> WHAT THIS TASK INVOLVES
Every record that appears below should be transcribed exactly.

Stored data:
>>>>

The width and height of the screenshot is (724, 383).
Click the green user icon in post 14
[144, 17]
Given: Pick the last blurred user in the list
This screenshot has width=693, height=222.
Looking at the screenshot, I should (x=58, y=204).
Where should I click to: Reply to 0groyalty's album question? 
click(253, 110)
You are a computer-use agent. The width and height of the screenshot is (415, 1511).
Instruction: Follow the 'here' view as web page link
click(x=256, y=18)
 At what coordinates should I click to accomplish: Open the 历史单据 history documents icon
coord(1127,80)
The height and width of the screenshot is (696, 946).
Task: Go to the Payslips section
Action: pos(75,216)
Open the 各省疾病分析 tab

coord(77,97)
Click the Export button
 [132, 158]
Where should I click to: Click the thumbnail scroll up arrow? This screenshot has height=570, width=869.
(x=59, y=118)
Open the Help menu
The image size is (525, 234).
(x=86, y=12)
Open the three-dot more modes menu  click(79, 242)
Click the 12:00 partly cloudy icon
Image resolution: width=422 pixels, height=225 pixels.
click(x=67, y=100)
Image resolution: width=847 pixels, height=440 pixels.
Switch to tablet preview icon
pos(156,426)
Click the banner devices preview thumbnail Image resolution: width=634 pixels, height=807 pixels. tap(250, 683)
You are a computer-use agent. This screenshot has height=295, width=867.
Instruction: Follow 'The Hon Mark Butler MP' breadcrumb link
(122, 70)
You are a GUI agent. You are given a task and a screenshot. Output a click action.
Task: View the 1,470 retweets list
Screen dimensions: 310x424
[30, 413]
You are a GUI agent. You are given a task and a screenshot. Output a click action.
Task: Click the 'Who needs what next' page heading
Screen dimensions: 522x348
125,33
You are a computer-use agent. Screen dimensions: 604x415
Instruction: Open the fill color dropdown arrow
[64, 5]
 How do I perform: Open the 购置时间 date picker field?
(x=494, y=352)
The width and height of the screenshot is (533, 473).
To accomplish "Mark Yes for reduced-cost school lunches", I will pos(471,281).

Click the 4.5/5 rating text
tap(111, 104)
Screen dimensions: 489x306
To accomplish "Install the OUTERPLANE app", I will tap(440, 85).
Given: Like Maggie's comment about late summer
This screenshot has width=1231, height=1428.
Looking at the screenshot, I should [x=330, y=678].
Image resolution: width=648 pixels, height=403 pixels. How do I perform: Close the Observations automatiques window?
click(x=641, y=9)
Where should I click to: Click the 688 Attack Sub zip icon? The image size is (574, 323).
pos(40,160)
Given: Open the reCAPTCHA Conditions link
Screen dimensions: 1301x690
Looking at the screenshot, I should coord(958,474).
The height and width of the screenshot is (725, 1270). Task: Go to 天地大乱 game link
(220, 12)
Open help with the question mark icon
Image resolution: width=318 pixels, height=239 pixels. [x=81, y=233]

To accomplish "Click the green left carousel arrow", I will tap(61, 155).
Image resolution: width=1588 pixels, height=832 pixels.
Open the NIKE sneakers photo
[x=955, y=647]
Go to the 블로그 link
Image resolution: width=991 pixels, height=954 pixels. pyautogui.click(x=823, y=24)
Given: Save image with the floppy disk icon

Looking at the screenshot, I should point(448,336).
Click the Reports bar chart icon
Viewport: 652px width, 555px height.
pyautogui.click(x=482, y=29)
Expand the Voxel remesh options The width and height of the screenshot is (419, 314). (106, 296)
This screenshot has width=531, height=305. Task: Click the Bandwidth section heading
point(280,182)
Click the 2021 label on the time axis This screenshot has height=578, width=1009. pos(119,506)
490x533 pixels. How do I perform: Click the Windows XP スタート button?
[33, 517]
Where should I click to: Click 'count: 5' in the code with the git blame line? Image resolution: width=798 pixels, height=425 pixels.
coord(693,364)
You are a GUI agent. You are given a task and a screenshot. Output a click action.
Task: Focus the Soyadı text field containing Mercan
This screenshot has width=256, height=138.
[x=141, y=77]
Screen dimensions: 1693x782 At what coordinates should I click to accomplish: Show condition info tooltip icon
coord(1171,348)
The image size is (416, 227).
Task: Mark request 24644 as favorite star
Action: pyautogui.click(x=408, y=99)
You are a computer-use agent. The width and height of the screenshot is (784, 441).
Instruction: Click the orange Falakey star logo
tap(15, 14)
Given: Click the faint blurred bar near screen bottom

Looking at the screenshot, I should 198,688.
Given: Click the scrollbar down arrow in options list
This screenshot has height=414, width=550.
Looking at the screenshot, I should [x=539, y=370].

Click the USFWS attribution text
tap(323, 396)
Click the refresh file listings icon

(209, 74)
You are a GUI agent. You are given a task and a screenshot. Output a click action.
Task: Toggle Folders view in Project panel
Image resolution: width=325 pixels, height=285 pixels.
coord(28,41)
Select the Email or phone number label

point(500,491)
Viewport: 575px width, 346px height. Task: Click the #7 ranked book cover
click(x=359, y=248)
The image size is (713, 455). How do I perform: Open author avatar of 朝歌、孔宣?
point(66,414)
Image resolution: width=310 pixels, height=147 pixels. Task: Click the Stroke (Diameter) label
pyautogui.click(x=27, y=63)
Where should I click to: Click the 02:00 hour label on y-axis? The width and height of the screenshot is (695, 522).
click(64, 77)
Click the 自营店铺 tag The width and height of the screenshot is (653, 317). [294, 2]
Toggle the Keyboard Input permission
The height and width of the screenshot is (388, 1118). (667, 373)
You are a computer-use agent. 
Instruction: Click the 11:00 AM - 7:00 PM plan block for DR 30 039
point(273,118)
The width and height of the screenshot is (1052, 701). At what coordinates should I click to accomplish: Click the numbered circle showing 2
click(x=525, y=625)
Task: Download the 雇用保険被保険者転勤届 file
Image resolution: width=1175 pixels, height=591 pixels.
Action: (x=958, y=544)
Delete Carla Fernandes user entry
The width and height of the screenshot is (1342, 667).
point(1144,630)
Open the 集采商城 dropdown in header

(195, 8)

<<<<

> RESULT FOR THIS EXERCISE
The width and height of the screenshot is (724, 383).
Click the green user icon in post 14
[144, 17]
Given: Pick the last blurred user in the list
This screenshot has width=693, height=222.
Looking at the screenshot, I should (x=58, y=204).
Where should I click to: Reply to 0groyalty's album question? 
click(253, 110)
You are a computer-use agent. The width and height of the screenshot is (415, 1511).
Instruction: Follow the 'here' view as web page link
click(x=256, y=18)
 At what coordinates should I click to accomplish: Open the 历史单据 history documents icon
coord(1127,80)
The height and width of the screenshot is (696, 946).
Task: Go to the Payslips section
Action: pos(75,216)
Open the 各省疾病分析 tab

coord(77,97)
Click the Export button
 [132, 158]
Where should I click to: Click the thumbnail scroll up arrow? This screenshot has height=570, width=869.
(x=59, y=118)
Open the Help menu
The image size is (525, 234).
(x=86, y=12)
Open the three-dot more modes menu  click(79, 242)
Click the 12:00 partly cloudy icon
Image resolution: width=422 pixels, height=225 pixels.
click(x=67, y=100)
Image resolution: width=847 pixels, height=440 pixels.
Switch to tablet preview icon
pos(156,426)
Click the banner devices preview thumbnail Image resolution: width=634 pixels, height=807 pixels. tap(250, 683)
You are a computer-use agent. This screenshot has height=295, width=867.
Instruction: Follow 'The Hon Mark Butler MP' breadcrumb link
(122, 70)
You are a GUI agent. You are given a task and a screenshot. Output a click action.
Task: View the 1,470 retweets list
Screen dimensions: 310x424
[30, 413]
You are a GUI agent. You are given a task and a screenshot. Output a click action.
Task: Click the 'Who needs what next' page heading
Screen dimensions: 522x348
125,33
You are a computer-use agent. Screen dimensions: 604x415
Instruction: Open the fill color dropdown arrow
[64, 5]
 How do I perform: Open the 购置时间 date picker field?
(x=494, y=352)
The width and height of the screenshot is (533, 473).
To accomplish "Mark Yes for reduced-cost school lunches", I will pos(471,281).

Click the 4.5/5 rating text
tap(111, 104)
Screen dimensions: 489x306
To accomplish "Install the OUTERPLANE app", I will tap(440, 85).
Given: Like Maggie's comment about late summer
This screenshot has width=1231, height=1428.
Looking at the screenshot, I should [x=330, y=678].
Image resolution: width=648 pixels, height=403 pixels. How do I perform: Close the Observations automatiques window?
click(x=641, y=9)
Where should I click to: Click the 688 Attack Sub zip icon? The image size is (574, 323).
pos(40,160)
Given: Open the reCAPTCHA Conditions link
Screen dimensions: 1301x690
Looking at the screenshot, I should coord(958,474).
The height and width of the screenshot is (725, 1270). Task: Go to 天地大乱 game link
(220, 12)
Open help with the question mark icon
Image resolution: width=318 pixels, height=239 pixels. [x=81, y=233]

To accomplish "Click the green left carousel arrow", I will tap(61, 155).
Image resolution: width=1588 pixels, height=832 pixels.
Open the NIKE sneakers photo
[x=955, y=647]
Go to the 블로그 link
Image resolution: width=991 pixels, height=954 pixels. pyautogui.click(x=823, y=24)
Given: Save image with the floppy disk icon

Looking at the screenshot, I should point(448,336).
Click the Reports bar chart icon
Viewport: 652px width, 555px height.
pyautogui.click(x=482, y=29)
Expand the Voxel remesh options The width and height of the screenshot is (419, 314). (106, 296)
This screenshot has width=531, height=305. Task: Click the Bandwidth section heading
point(280,182)
Click the 2021 label on the time axis This screenshot has height=578, width=1009. pos(119,506)
490x533 pixels. How do I perform: Click the Windows XP スタート button?
[33, 517]
Where should I click to: Click 'count: 5' in the code with the git blame line? Image resolution: width=798 pixels, height=425 pixels.
coord(693,364)
You are a GUI agent. You are given a task and a screenshot. Output a click action.
Task: Focus the Soyadı text field containing Mercan
This screenshot has width=256, height=138.
[x=141, y=77]
Screen dimensions: 1693x782 At what coordinates should I click to accomplish: Show condition info tooltip icon
coord(1171,348)
The image size is (416, 227).
Task: Mark request 24644 as favorite star
Action: pyautogui.click(x=408, y=99)
You are a computer-use agent. The width and height of the screenshot is (784, 441).
Instruction: Click the orange Falakey star logo
tap(15, 14)
Given: Click the faint blurred bar near screen bottom

Looking at the screenshot, I should 198,688.
Given: Click the scrollbar down arrow in options list
This screenshot has height=414, width=550.
Looking at the screenshot, I should [x=539, y=370].

Click the USFWS attribution text
tap(323, 396)
Click the refresh file listings icon

(209, 74)
You are a GUI agent. You are given a task and a screenshot. Output a click action.
Task: Toggle Folders view in Project panel
Image resolution: width=325 pixels, height=285 pixels.
coord(28,41)
Select the Email or phone number label

point(500,491)
Viewport: 575px width, 346px height. Task: Click the #7 ranked book cover
click(x=359, y=248)
The image size is (713, 455). How do I perform: Open author avatar of 朝歌、孔宣?
point(66,414)
Image resolution: width=310 pixels, height=147 pixels. Task: Click the Stroke (Diameter) label
pyautogui.click(x=27, y=63)
Where should I click to: Click the 02:00 hour label on y-axis? The width and height of the screenshot is (695, 522).
click(64, 77)
Click the 自营店铺 tag The width and height of the screenshot is (653, 317). [294, 2]
Toggle the Keyboard Input permission
The height and width of the screenshot is (388, 1118). (667, 373)
You are a computer-use agent. 
Instruction: Click the 11:00 AM - 7:00 PM plan block for DR 30 039
point(273,118)
The width and height of the screenshot is (1052, 701). At what coordinates should I click to accomplish: Click the numbered circle showing 2
click(x=525, y=625)
Task: Download the 雇用保険被保険者転勤届 file
Image resolution: width=1175 pixels, height=591 pixels.
Action: (x=958, y=544)
Delete Carla Fernandes user entry
The width and height of the screenshot is (1342, 667).
point(1144,630)
Open the 集采商城 dropdown in header

(195, 8)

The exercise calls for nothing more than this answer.